- **RECORDS SHOWN**:
◆ ◆ ◆ ◆

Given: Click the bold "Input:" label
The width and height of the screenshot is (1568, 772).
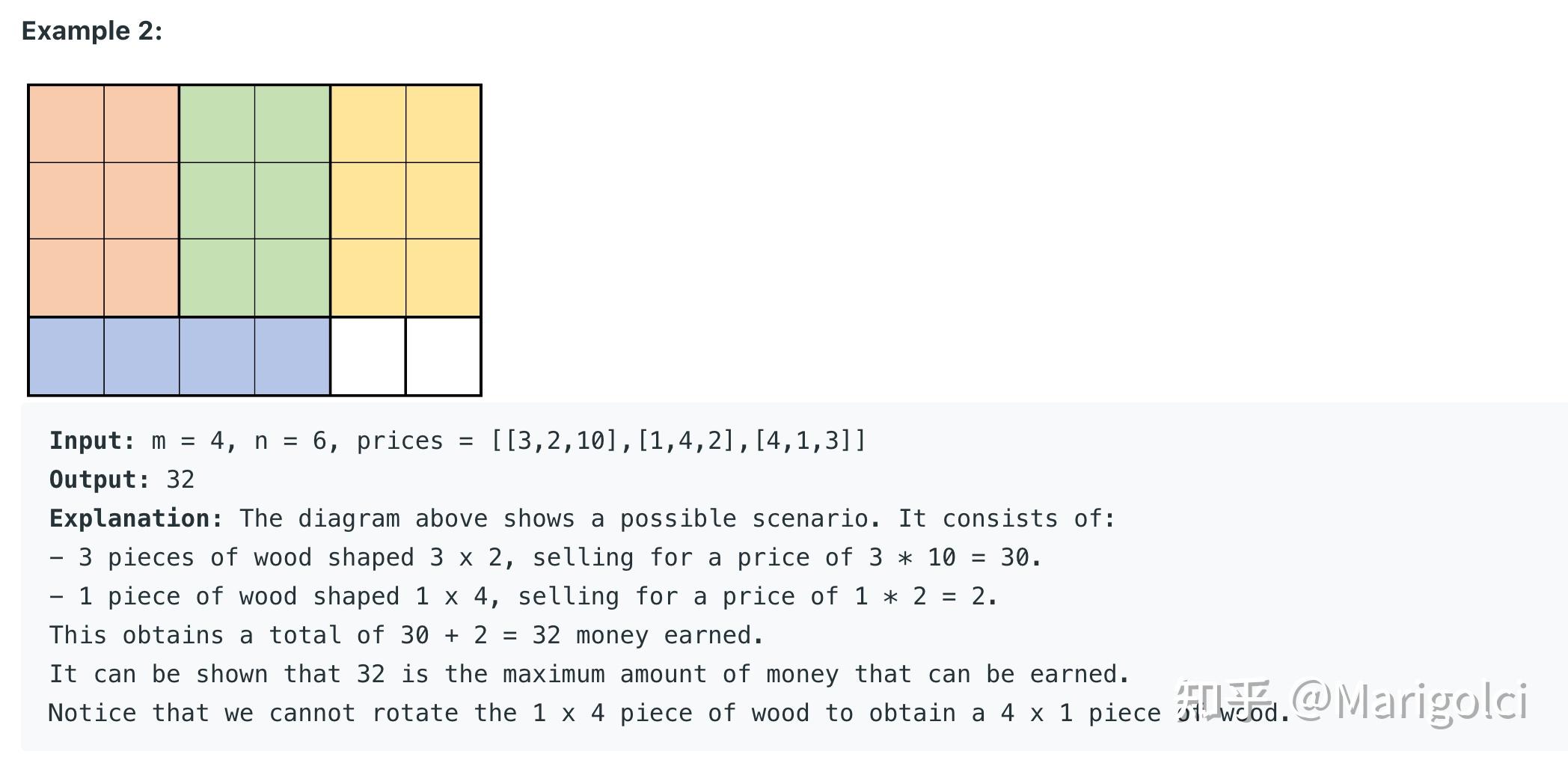Looking at the screenshot, I should [x=92, y=441].
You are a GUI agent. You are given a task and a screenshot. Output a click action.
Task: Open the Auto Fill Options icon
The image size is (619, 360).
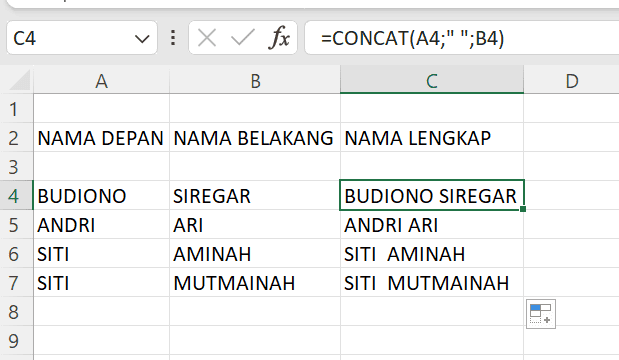tap(541, 314)
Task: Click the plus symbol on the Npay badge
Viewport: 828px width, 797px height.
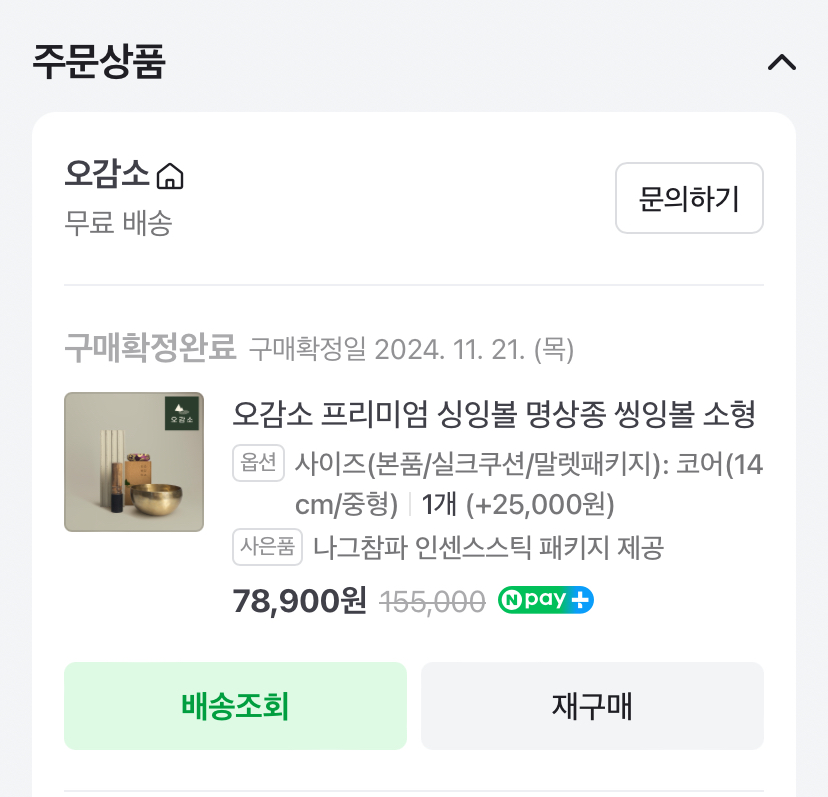Action: point(580,600)
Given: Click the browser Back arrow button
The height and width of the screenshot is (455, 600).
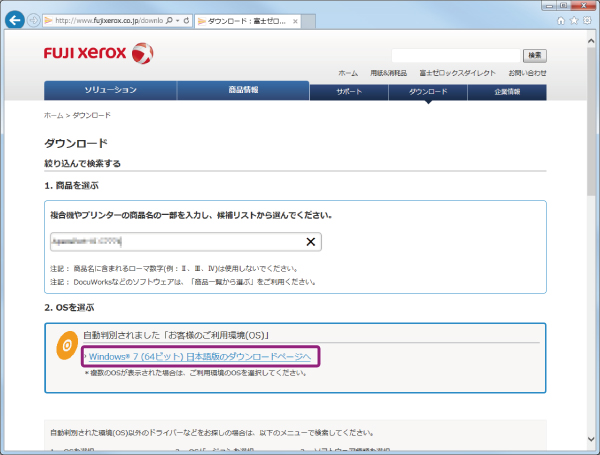Looking at the screenshot, I should pos(14,21).
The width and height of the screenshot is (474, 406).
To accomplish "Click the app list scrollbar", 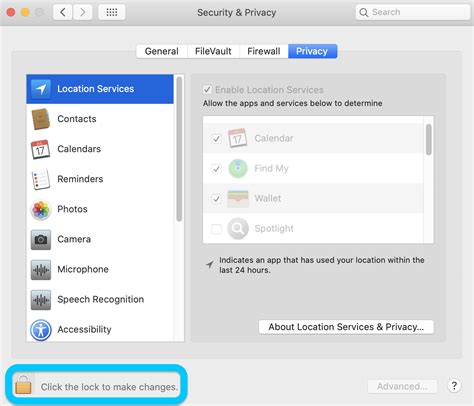I will [429, 139].
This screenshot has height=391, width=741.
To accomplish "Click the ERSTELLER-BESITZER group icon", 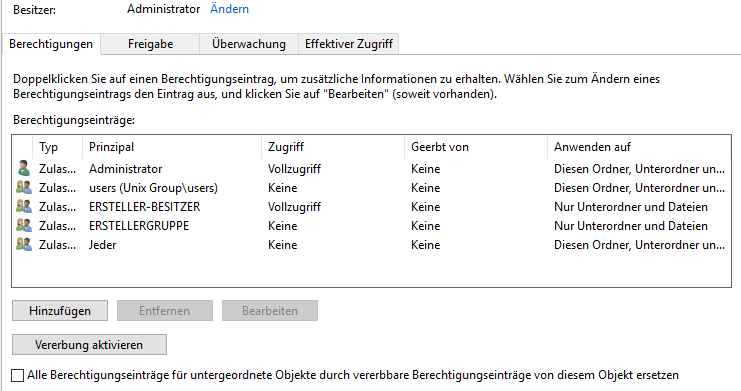I will click(x=24, y=207).
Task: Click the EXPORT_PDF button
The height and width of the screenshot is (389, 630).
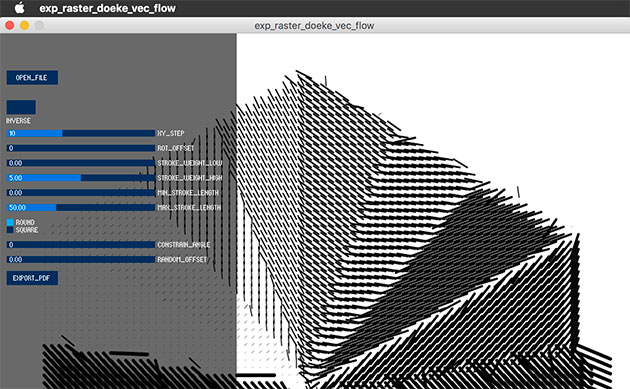Action: (x=32, y=278)
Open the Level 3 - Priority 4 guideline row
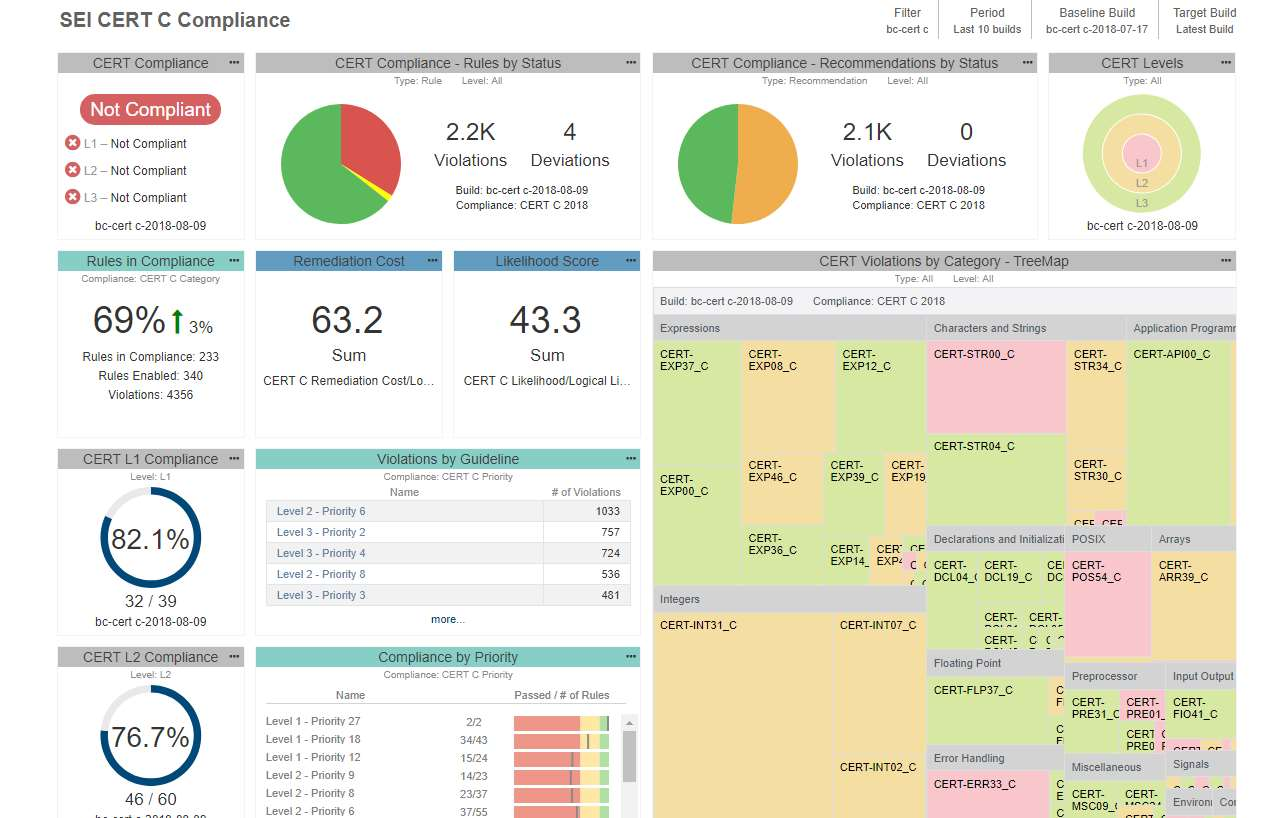Image resolution: width=1273 pixels, height=818 pixels. point(448,553)
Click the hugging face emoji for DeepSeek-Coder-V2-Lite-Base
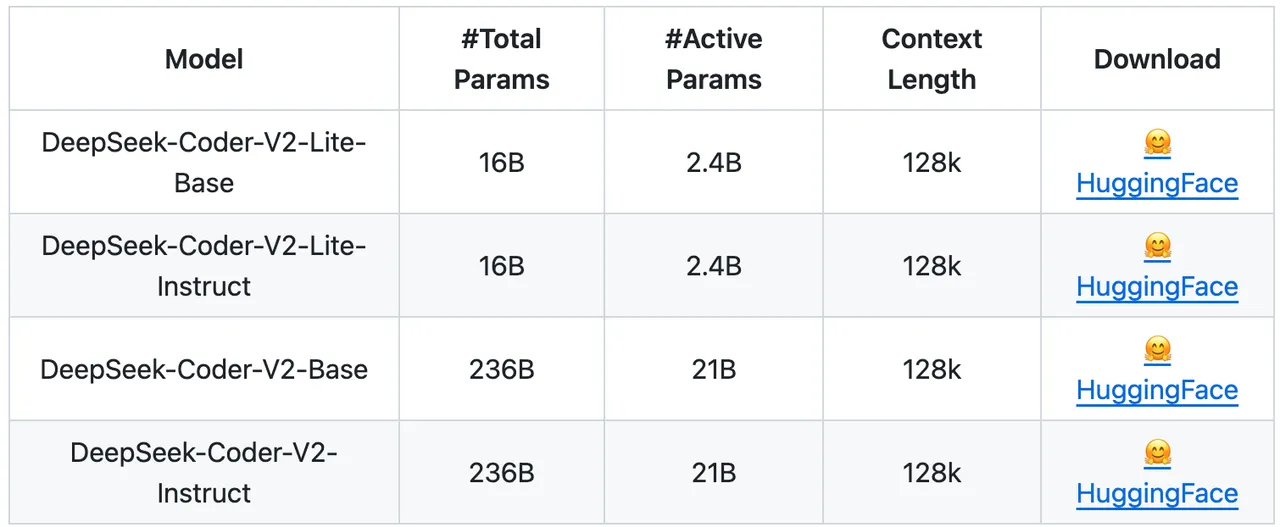The height and width of the screenshot is (527, 1280). (1157, 144)
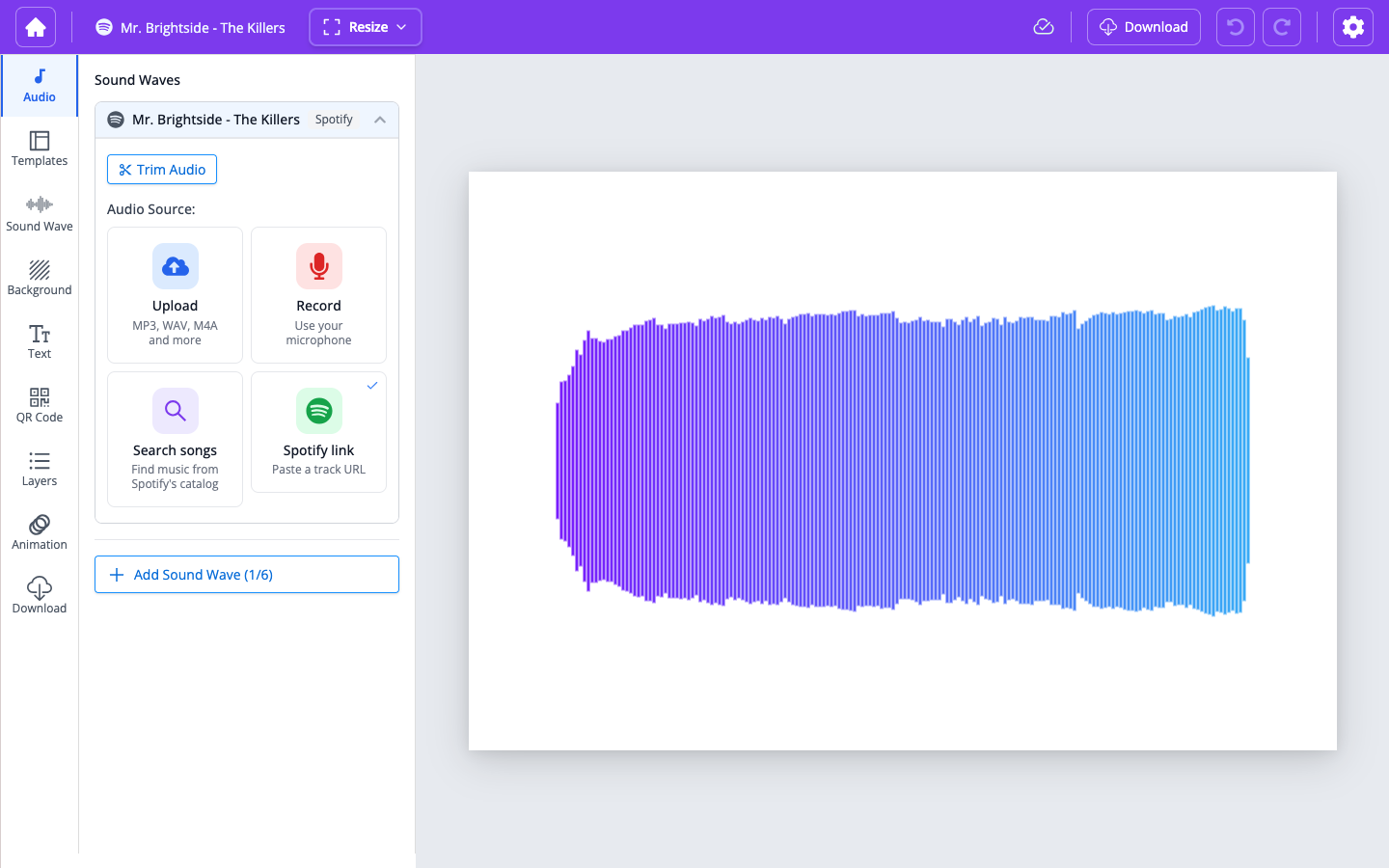Image resolution: width=1389 pixels, height=868 pixels.
Task: Choose Search songs from Spotify's catalog
Action: pyautogui.click(x=175, y=439)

◆ ◆ ◆ ◆

- **PROBLEM DESCRIPTION**: Would you give the number of lines above that hold "button"? Only the number is needed.

- **TASK SOLUTION**: 2